===== EXCERPTED RECORDS
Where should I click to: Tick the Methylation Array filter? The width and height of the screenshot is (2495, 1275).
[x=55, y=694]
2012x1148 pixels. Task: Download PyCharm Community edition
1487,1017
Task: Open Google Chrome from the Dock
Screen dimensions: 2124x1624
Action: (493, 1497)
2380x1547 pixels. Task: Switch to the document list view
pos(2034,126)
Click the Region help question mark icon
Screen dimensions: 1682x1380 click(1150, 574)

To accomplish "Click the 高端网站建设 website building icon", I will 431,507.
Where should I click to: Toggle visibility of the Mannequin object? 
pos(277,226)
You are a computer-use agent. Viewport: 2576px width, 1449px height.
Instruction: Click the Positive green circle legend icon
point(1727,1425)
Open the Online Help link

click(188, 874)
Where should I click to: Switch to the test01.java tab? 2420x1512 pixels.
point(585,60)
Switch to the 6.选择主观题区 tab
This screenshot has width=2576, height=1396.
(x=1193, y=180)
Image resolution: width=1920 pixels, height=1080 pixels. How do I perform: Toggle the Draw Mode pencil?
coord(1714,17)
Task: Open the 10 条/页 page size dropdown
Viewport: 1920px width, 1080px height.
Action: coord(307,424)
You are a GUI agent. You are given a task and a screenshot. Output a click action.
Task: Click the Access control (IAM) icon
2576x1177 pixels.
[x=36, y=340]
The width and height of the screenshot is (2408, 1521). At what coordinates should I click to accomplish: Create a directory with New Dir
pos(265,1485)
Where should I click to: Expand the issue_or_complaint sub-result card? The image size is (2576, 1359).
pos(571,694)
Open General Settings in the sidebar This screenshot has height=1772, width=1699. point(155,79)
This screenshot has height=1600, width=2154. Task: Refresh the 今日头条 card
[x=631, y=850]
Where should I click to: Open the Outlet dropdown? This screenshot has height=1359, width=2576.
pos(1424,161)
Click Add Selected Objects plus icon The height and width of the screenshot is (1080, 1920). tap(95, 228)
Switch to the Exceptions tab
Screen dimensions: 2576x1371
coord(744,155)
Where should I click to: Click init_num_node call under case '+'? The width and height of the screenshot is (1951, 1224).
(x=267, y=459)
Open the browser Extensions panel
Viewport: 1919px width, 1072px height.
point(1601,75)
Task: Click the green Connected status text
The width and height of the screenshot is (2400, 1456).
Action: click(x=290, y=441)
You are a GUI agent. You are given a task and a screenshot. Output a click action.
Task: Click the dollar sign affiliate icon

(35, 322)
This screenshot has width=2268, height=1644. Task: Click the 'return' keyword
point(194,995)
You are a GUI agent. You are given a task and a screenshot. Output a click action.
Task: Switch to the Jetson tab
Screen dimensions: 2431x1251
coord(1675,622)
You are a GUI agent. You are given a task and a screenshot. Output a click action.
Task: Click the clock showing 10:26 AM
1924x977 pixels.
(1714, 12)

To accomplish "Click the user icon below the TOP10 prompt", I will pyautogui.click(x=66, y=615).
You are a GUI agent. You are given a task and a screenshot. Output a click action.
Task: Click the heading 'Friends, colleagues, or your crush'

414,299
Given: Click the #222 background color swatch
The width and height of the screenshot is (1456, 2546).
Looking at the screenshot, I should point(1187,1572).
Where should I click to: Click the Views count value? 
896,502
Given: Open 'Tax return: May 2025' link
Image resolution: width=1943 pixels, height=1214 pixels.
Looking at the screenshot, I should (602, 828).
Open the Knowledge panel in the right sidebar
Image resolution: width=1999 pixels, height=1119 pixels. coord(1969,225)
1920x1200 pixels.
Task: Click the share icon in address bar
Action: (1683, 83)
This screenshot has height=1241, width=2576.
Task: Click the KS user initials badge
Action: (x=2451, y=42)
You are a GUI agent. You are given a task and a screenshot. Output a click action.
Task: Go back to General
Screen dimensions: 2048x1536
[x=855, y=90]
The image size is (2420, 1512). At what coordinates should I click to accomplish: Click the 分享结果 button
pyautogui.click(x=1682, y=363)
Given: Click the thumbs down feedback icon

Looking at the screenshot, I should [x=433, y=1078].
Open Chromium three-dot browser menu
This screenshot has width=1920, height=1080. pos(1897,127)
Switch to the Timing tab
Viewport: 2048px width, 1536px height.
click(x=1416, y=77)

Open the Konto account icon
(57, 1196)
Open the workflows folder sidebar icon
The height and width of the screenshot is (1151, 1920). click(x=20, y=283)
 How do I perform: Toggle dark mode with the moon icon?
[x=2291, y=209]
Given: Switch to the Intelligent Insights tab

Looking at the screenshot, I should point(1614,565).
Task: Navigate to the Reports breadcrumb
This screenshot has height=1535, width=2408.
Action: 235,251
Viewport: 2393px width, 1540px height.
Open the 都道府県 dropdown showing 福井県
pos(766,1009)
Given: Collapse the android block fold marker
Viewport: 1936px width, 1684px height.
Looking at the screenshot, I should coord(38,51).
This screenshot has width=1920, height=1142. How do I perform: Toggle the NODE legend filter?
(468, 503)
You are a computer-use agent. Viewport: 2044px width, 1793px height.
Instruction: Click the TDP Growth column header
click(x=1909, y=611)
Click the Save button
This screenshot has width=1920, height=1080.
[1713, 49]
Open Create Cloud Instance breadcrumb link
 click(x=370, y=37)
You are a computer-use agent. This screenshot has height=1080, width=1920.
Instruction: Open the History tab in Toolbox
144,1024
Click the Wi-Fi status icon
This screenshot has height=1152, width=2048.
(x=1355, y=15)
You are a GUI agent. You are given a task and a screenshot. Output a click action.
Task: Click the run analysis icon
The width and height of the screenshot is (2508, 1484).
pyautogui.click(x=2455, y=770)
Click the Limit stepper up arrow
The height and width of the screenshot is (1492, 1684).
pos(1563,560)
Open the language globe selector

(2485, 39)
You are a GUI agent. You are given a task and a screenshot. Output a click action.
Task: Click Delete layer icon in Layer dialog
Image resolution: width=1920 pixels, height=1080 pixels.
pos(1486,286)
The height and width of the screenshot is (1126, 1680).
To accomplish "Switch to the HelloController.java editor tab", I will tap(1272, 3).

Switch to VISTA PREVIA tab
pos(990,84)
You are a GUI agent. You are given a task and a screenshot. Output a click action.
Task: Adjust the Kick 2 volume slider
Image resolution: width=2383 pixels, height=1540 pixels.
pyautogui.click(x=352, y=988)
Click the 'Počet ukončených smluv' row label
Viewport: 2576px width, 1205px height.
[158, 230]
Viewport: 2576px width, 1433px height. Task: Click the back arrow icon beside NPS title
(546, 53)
==========
- _TASK GOAL_
Copy out all the records exactly.

- _SOLUTION BELOW_
Where should I click to: Tick the Methylation Array filter? The width and height of the screenshot is (2495, 1275).
[x=55, y=694]
2012x1148 pixels. Task: Download PyCharm Community edition
1487,1017
Task: Open Google Chrome from the Dock
Screen dimensions: 2124x1624
Action: (493, 1497)
2380x1547 pixels. Task: Switch to the document list view
pos(2034,126)
Click the Region help question mark icon
Screen dimensions: 1682x1380 click(1150, 574)

To accomplish "Click the 高端网站建设 website building icon", I will 431,507.
Where should I click to: Toggle visibility of the Mannequin object? 
pos(277,226)
You are a computer-use agent. Viewport: 2576px width, 1449px height.
Instruction: Click the Positive green circle legend icon
point(1727,1425)
Open the Online Help link

click(188, 874)
Where should I click to: Switch to the test01.java tab? 2420x1512 pixels.
point(585,60)
Switch to the 6.选择主观题区 tab
This screenshot has width=2576, height=1396.
(x=1193, y=180)
Image resolution: width=1920 pixels, height=1080 pixels. How do I perform: Toggle the Draw Mode pencil?
coord(1714,17)
Task: Open the 10 条/页 page size dropdown
Viewport: 1920px width, 1080px height.
Action: coord(307,424)
You are a GUI agent. You are given a task and a screenshot. Output a click action.
Task: Click the Access control (IAM) icon
2576x1177 pixels.
[x=36, y=340]
The width and height of the screenshot is (2408, 1521). At what coordinates should I click to accomplish: Create a directory with New Dir
pos(265,1485)
Where should I click to: Expand the issue_or_complaint sub-result card? The image size is (2576, 1359).
pos(571,694)
Open General Settings in the sidebar This screenshot has height=1772, width=1699. point(155,79)
This screenshot has height=1600, width=2154. Task: Refresh the 今日头条 card
[x=631, y=850]
Where should I click to: Open the Outlet dropdown? This screenshot has height=1359, width=2576.
pos(1424,161)
Click Add Selected Objects plus icon The height and width of the screenshot is (1080, 1920). tap(95, 228)
Switch to the Exceptions tab
Screen dimensions: 2576x1371
coord(744,155)
Where should I click to: Click init_num_node call under case '+'? The width and height of the screenshot is (1951, 1224).
(x=267, y=459)
Open the browser Extensions panel
Viewport: 1919px width, 1072px height.
point(1601,75)
Task: Click the green Connected status text
The width and height of the screenshot is (2400, 1456).
Action: click(x=290, y=441)
You are a GUI agent. You are given a task and a screenshot. Output a click action.
Task: Click the dollar sign affiliate icon

(35, 322)
This screenshot has width=2268, height=1644. Task: Click the 'return' keyword
point(194,995)
You are a GUI agent. You are given a task and a screenshot. Output a click action.
Task: Switch to the Jetson tab
Screen dimensions: 2431x1251
coord(1675,622)
You are a GUI agent. You are given a task and a screenshot. Output a click action.
Task: Click the clock showing 10:26 AM
1924x977 pixels.
(1714, 12)

To accomplish "Click the user icon below the TOP10 prompt", I will pyautogui.click(x=66, y=615).
You are a GUI agent. You are given a task and a screenshot. Output a click action.
Task: Click the heading 'Friends, colleagues, or your crush'

414,299
Given: Click the #222 background color swatch
The width and height of the screenshot is (1456, 2546).
Looking at the screenshot, I should point(1187,1572).
Where should I click to: Click the Views count value? 
896,502
Given: Open 'Tax return: May 2025' link
Image resolution: width=1943 pixels, height=1214 pixels.
Looking at the screenshot, I should (602, 828).
Open the Knowledge panel in the right sidebar
Image resolution: width=1999 pixels, height=1119 pixels. coord(1969,225)
1920x1200 pixels.
Task: Click the share icon in address bar
Action: (1683, 83)
This screenshot has height=1241, width=2576.
Task: Click the KS user initials badge
Action: (x=2451, y=42)
You are a GUI agent. You are given a task and a screenshot. Output a click action.
Task: Go back to General
Screen dimensions: 2048x1536
[x=855, y=90]
The image size is (2420, 1512). At what coordinates should I click to accomplish: Click the 分享结果 button
pyautogui.click(x=1682, y=363)
Given: Click the thumbs down feedback icon

Looking at the screenshot, I should [x=433, y=1078].
Open Chromium three-dot browser menu
This screenshot has width=1920, height=1080. pos(1897,127)
Switch to the Timing tab
Viewport: 2048px width, 1536px height.
click(x=1416, y=77)

Open the Konto account icon
(57, 1196)
Open the workflows folder sidebar icon
The height and width of the screenshot is (1151, 1920). click(x=20, y=283)
 How do I perform: Toggle dark mode with the moon icon?
[x=2291, y=209]
Given: Switch to the Intelligent Insights tab

Looking at the screenshot, I should point(1614,565).
Task: Navigate to the Reports breadcrumb
This screenshot has height=1535, width=2408.
Action: 235,251
Viewport: 2393px width, 1540px height.
Open the 都道府県 dropdown showing 福井県
pos(766,1009)
Given: Collapse the android block fold marker
Viewport: 1936px width, 1684px height.
Looking at the screenshot, I should coord(38,51).
This screenshot has width=1920, height=1142. How do I perform: Toggle the NODE legend filter?
(468, 503)
You are a computer-use agent. Viewport: 2044px width, 1793px height.
Instruction: Click the TDP Growth column header
click(x=1909, y=611)
Click the Save button
This screenshot has width=1920, height=1080.
[1713, 49]
Open Create Cloud Instance breadcrumb link
 click(x=370, y=37)
You are a computer-use agent. This screenshot has height=1080, width=1920.
Instruction: Open the History tab in Toolbox
144,1024
Click the Wi-Fi status icon
This screenshot has height=1152, width=2048.
(x=1355, y=15)
You are a GUI agent. You are given a task and a screenshot. Output a click action.
Task: Click the run analysis icon
The width and height of the screenshot is (2508, 1484).
pyautogui.click(x=2455, y=770)
Click the Limit stepper up arrow
The height and width of the screenshot is (1492, 1684).
pos(1563,560)
Open the language globe selector

(2485, 39)
You are a GUI agent. You are given a task and a screenshot. Output a click action.
Task: Click Delete layer icon in Layer dialog
Image resolution: width=1920 pixels, height=1080 pixels.
pos(1486,286)
The height and width of the screenshot is (1126, 1680).
To accomplish "Switch to the HelloController.java editor tab", I will tap(1272, 3).

Switch to VISTA PREVIA tab
pos(990,84)
You are a GUI agent. You are given a task and a screenshot. Output a click action.
Task: Adjust the Kick 2 volume slider
Image resolution: width=2383 pixels, height=1540 pixels.
pyautogui.click(x=352, y=988)
Click the 'Počet ukončených smluv' row label
Viewport: 2576px width, 1205px height.
[158, 230]
Viewport: 2576px width, 1433px height. Task: Click the back arrow icon beside NPS title
(546, 53)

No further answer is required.